Project description:Scientists are sequencing new genomes at an increasing rate with the goal of associating genome contents with phenotypic traits. After a new genome is sequenced and assembled, structural gene annotation is often the first step in analysis. Despite advances in computational gene prediction algorithms, most eukaryotic genomes still benefit from manual gene annotation. This requires access to good genome browsers to enable annotators to visualize and evaluate multiple lines of evidence (e.g., sequence similarity, RNA sequencing [RNA-Seq] results, gene predictions, repeats) and necessitates many volunteers to participate in the work. To address the technical barriers to creating genome browsers, the Genomics Education Partnership (GEP; https://gep.wustl.edu/) has partnered with the Galaxy Project (https://galaxyproject.org) to develop G-OnRamp (http://g-onramp.org), a web-based platform for creating UCSC Genome Browser Assembly Hubs and JBrowse genome browsers.

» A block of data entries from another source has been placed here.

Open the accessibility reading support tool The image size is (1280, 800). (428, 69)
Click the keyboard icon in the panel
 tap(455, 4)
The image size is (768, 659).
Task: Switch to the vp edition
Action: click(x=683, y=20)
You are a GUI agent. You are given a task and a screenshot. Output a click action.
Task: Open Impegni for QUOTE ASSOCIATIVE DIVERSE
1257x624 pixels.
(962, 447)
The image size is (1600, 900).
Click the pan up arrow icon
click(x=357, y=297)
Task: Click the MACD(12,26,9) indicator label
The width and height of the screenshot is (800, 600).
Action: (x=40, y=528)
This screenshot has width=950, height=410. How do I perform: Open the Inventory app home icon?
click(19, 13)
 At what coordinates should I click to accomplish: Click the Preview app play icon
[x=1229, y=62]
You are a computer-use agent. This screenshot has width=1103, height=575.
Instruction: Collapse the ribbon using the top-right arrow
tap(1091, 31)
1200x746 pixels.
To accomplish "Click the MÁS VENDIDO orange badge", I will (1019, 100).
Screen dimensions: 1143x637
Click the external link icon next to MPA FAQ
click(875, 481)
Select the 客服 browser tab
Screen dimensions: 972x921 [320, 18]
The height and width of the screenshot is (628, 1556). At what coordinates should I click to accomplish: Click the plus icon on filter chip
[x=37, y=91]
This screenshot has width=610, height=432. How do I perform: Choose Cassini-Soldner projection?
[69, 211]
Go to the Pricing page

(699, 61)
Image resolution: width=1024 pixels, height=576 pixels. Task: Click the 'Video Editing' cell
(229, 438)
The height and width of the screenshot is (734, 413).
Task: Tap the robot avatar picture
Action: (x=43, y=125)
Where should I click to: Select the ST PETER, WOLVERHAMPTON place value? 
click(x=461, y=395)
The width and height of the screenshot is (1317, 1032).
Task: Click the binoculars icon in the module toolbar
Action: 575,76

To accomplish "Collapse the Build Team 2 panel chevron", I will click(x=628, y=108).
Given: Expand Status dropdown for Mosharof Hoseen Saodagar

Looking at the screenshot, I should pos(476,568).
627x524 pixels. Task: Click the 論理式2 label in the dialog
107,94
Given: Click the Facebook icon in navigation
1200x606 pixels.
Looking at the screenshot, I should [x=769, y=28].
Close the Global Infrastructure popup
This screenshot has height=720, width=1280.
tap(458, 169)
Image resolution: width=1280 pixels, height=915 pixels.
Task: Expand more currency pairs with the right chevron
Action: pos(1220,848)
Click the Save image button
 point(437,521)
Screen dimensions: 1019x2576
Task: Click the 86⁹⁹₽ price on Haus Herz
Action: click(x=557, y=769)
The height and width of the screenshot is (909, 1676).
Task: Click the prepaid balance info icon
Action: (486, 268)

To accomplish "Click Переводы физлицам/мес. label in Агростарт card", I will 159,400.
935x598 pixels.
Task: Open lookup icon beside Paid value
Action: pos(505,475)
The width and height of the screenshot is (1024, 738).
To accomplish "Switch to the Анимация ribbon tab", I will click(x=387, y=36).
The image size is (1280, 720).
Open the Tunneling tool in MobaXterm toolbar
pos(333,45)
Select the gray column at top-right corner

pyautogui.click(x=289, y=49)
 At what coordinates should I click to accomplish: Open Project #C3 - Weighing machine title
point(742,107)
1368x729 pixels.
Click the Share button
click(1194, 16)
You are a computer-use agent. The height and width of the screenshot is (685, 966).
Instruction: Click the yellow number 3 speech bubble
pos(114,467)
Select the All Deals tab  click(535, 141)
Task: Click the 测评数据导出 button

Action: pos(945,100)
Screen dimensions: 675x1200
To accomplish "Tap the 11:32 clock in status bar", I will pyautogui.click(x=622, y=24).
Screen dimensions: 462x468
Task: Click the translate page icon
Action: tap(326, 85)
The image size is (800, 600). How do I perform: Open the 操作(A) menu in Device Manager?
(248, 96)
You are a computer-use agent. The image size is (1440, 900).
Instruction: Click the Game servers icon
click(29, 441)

G-OnRamp also converts a JBrowse instance into an Apollo instance for collaborative genome annotations in research and educational settings. The genome browsers produced can be transferred to the CyVerse Data Store for long-term access. G-OnRamp enables researchers to easily visualize their experimental results, educators to create Course-based Undergraduate Research Experiences (CUREs) centered on genome annotation, and students to participate in genomics research. In the process, students learn about genes/genomes and about how to utilize large datasets. Development of G-OnRamp was guided by extensive user feedback. Sixty-five researchers/educators from >40 institutions participated through in-person workshops, which produced >20 genome browsers now available for research and education. Genome browsers generated for four parasitoid wasp species have been used in a CURE engaging students at 15 colleges and universities. Our assessment results in the classroom demonstrate that the genome browsers produced by G-OnRamp are effective tools for engaging undergraduates in research and in enabling their contributions to the scientific literature in genomics. Expansion of such genomics research/education partnerships will be beneficial to researchers, faculty, and students alike.